Здесь Торби научился новому для себя методу торговли – безмолвному аукциону, который изобрели финикийские торговцы еще в те времена, когда африканское побережье простиралось за пределы известного мира.
Торговцы выложили вокруг «Сису» штабелями товары, которые они могли предложить: необходимые местным жителям тяжелые металлы, «вечные» часы, которыми те уже научились пользоваться, и прочие предметы, к которым семья надеялась их приучить. После этого люди вернулись на борт. На корабле Торби подошел к старшему клерку Арли Краузу-Дротару и спросил:
– Мы так и оставим товары снаружи? На Джаббале они тут же исчезли бы, стоило лишь повернуться к ним спиной.
– Разве ты не видел, что комендоры установили пулеметы?
– Нет, я был в нижнем трюме.
– Так вот, пулеметы заряжены, и при них неотлучно находятся стрелки. Местные твари абсолютно лишены морали, но отнюдь не глупы. Однако теперь они будут так же честны, как кассир, за которым наблюдает босс.
– И что же дальше?
– Будем ждать. Они осмотрят наши товары и через некоторое время… через день, может быть, через два… принесут свои и уложат рядом с нашими. Мы еще немного подождем; может быть, они чего-нибудь добавят. А может, уберут принесенное и предложат что-либо другое, и мы рискуем перехитрить самих себя и упустить какой-нибудь ценный товар. Возможно, нам придется разделить штабель надвое, чтобы показать, что нас устраивает товар, но не цена. Может случиться и так, что мы не пожелаем брать их товар ни за какую цену. И придется переместить наш штабель к тому их товару, который нам нужен. Но и тогда мы не станем трогать того, что они принесут: мы будем выжидать. Наконец в течение долгого времени ни мы, ни они не будем ничего передвигать. Значит, цена устраивает обе стороны, и мы забираем их товар, а они уносят наш. Потом мы забираем свои товары, за которые они не дали нужной нам цены, а они уносят все то, что отвергли мы.

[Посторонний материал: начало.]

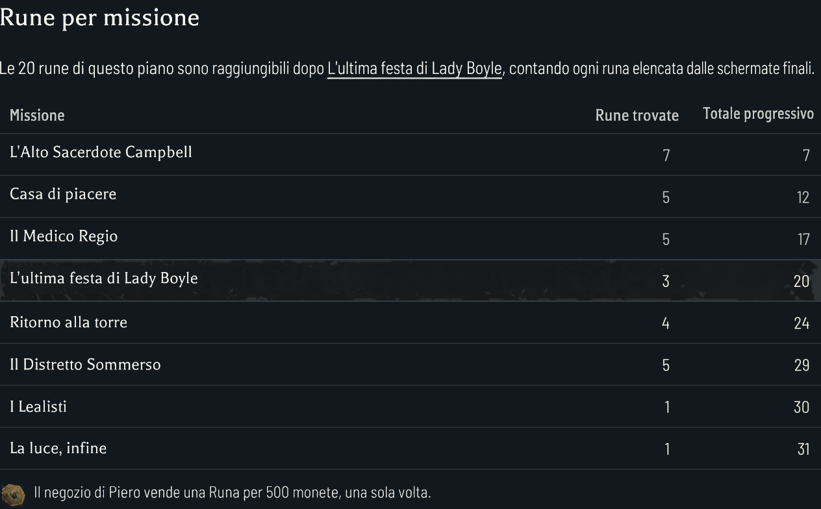Click rune count 4 for Ritorno alla torre
The image size is (821, 509).
pos(666,323)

Но и это еще не все. К этому моменту и те и другие уже знают, чего хочет партнер и какую цену он готов предложить. Они вновь принесут что-нибудь, и мы в ответ выставим то, что, как нам уже известно, они захотят взять. Совершается еще несколько сделок. По окончании второго этапа у нас не остается товаров, которые они хотели бы взять по цене, устраивающей обе стороны. Очень хороший способ. На планетах, где мы можем общаться при помощи речи, все проходит куда сложнее.
– Да, но так тратится очень много времени.

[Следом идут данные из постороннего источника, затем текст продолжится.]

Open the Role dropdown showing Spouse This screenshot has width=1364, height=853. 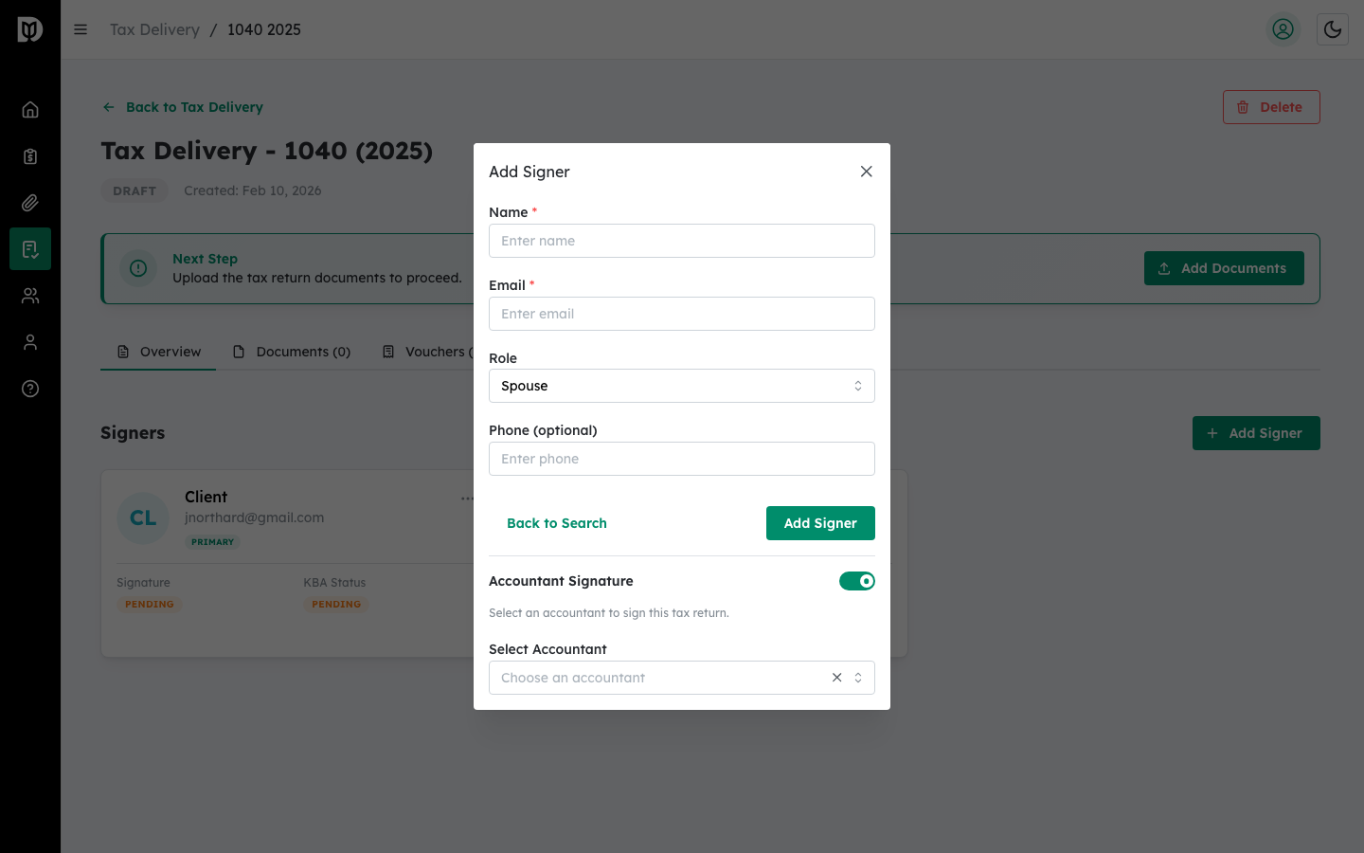pos(681,386)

– А ты знаешь еще что-нибудь, чего у нас больше, чем времени?
Неспешный аукцион тянулся, как фильм в замедленной съемке. Обмен грузами, цена которых была известна заранее, прошел без сучка без задоринки; заминка возникала с экспериментальными предложениями – устройства, хорошо расходившиеся на Лозиане, по большей части не вызывали у жителей Финстера интереса. Шесть упаковок складных ножей, которые предназначались для Вуламурры, были проданы здесь по весьма приличной цене. Однако наибольший ажиотаж вызвали предметы, которые вообще не считались товаром.
Бабушка Крауза, хотя и была прикована к постели, время от времени объезжала помещения корабля с личной инспекцией; в результате таких проверок кого-нибудь обязательно наказывали. Незадолго до прибытия на Финстер она пожелала осмотреть детскую и каюты холостяков. Первое, на чем остановились ее глаза, были книжки с комиксами. Бабушка велела конфисковать этот «мусор, годящийся только для фраки».
Затем осмотру подверглись каюты холостяков, в то время как накануне был пущен слух, будто бы бабушка намерена ограничиться детской и женской половиной, так что юноши не успели припрятать картинки с голыми красотками.
Бабушка была шокирована! После изъятия комиксов и фотографий было велено разыскать журналы, из которых они были вырезаны. Кипу контрабандной макулатуры передали механикам, чтобы те распылили эту гадость на атомы.
Там журналы попались на глаза суперкарго, в голове у которого зародилась идея получше. Конфискованную «литературу» вынесли из корабля и бросили рядом с другими товарами.
Напротив пачки бумажного хлама появилась кучка причудливо ограненных самоцветов: хризобериллы, гранаты, опал, хрусталь.
Суперкарго, растерянно моргая, осмотрел эти сокровища и отправился с докладом к капитану.
Книжки и журналы выложили отдельными экземплярами. Местные жители принесли еще камней.
В конце концов все экземпляры разъяли на страницы и выложили их по одной. Было достигнуто окончательное соглашение: за каждую цветную картинку туземцы отдали по одному камню. В этот момент даже самые хитроумные юнцы, сумевшие уберечь свои любимые фотографии, внезапно воспылали патриотизмом и проявили врожденную деловитость: в конце концов, они могли пополнить свои запасы в ближайшем цивилизованном порту. Из детской была изъята очередная порция комиксов с приключениями.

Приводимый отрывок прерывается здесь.